What is unconventional computing?

Unconventional computing is a science in flux. What is unconventional today will be conventional tomorrow. Designs being standard in the past are seen now as a novelty. Unconventional computing is a niche for interdisciplinary science, a crossbreed of computer science, physics, mathematics, chemistry, electronic engineering, biology, materials science and nanotechnology. The aims are to uncover and exploit principles and mechanisms of information processing in, and functional properties of, physical, chemical and living systems to develop efficient algorithms, design optimal architectures and manufacture working prototypes of future and emergent computing devices.
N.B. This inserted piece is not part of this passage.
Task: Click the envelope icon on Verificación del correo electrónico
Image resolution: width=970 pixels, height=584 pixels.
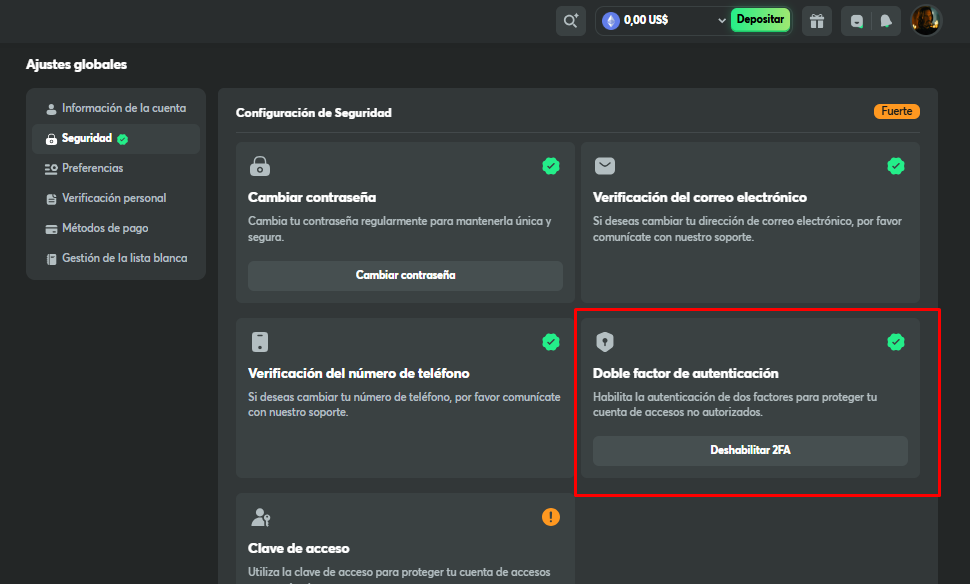Action: [x=605, y=165]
The topics include physics of computation, molecular communication and computing, cellular automata, computing with slime mould, plants, bacterial colonies, complexity of computation, smart and functional materials for computing and sensing, mechanical computing, non-classical logics for computation.

Specific topics include but are not limited to:

• physics of computation (e.g. conservative logic, thermodynamics of computation, reversible computing, quantum computing, collision-based computing with solitons, optical logic)
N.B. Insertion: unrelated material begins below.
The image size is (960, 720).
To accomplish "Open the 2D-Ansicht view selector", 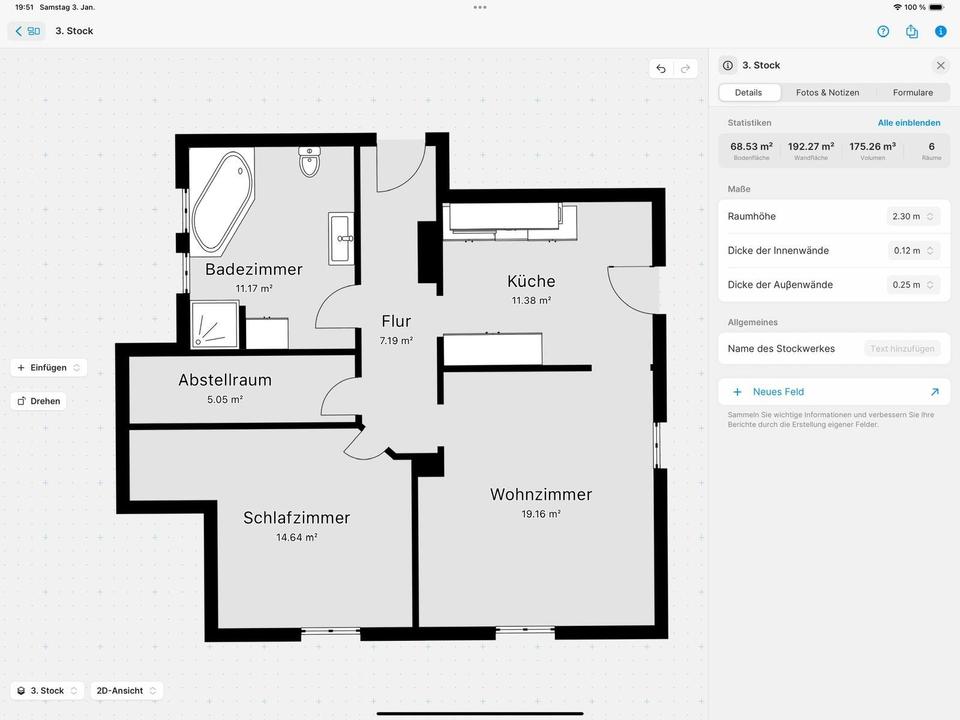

• chemical computing (e.g. implementation of logical functions in chemical systems, image processing and pattern recognition in reaction-diffusion chemical systems and networks of chemical reactors)
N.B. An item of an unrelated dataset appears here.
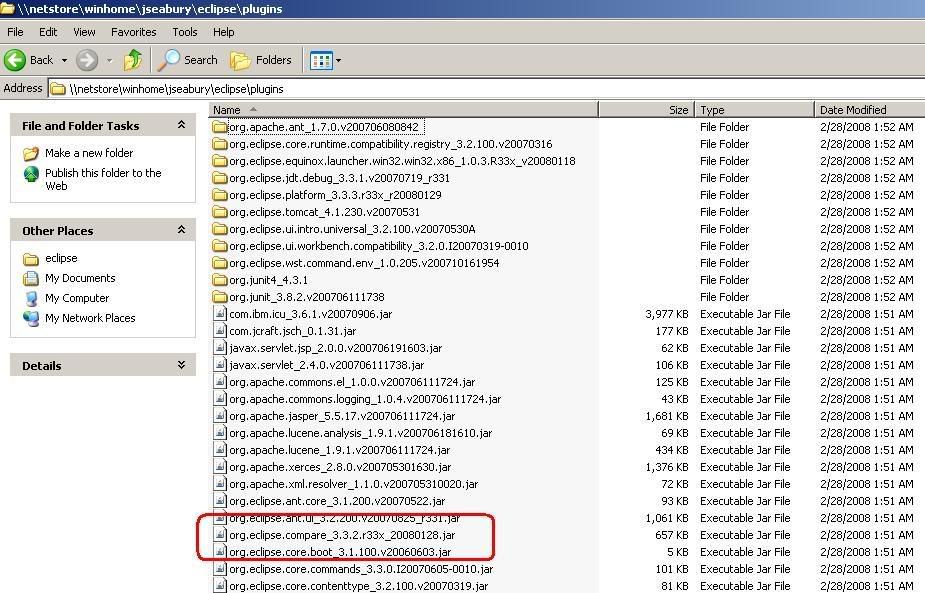Screen dimensions: 925x593
Task: Open the Tools menu
Action: pyautogui.click(x=185, y=32)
• bio-molecular computing (e.g. conformation based, information processing in molecular arrays, molecular memory)
• cellular automata as models of massively parallel computing
• complexity (e.g. computational complexity of non-standard computer architectures; theory of amorphous computing; artificial chemistry)
• logics of unconventional computing (e.g. logical systems derived from space-time behavior of natural systems; non-classical logics; logical reasoning in physical, chemical and biological systems)
• smart actuators (e.g. molecular machines incorporating information processing, intelligent arrays of actuators)
• novel hardware systems (e.g. cellular automata VLSIs, functional neural chips)
•  mechanical computing (e.g. micromechanical encryption, computing in nanomachines, physical limits to mechanical computation).

Both theoretical and experimental contributions are invited.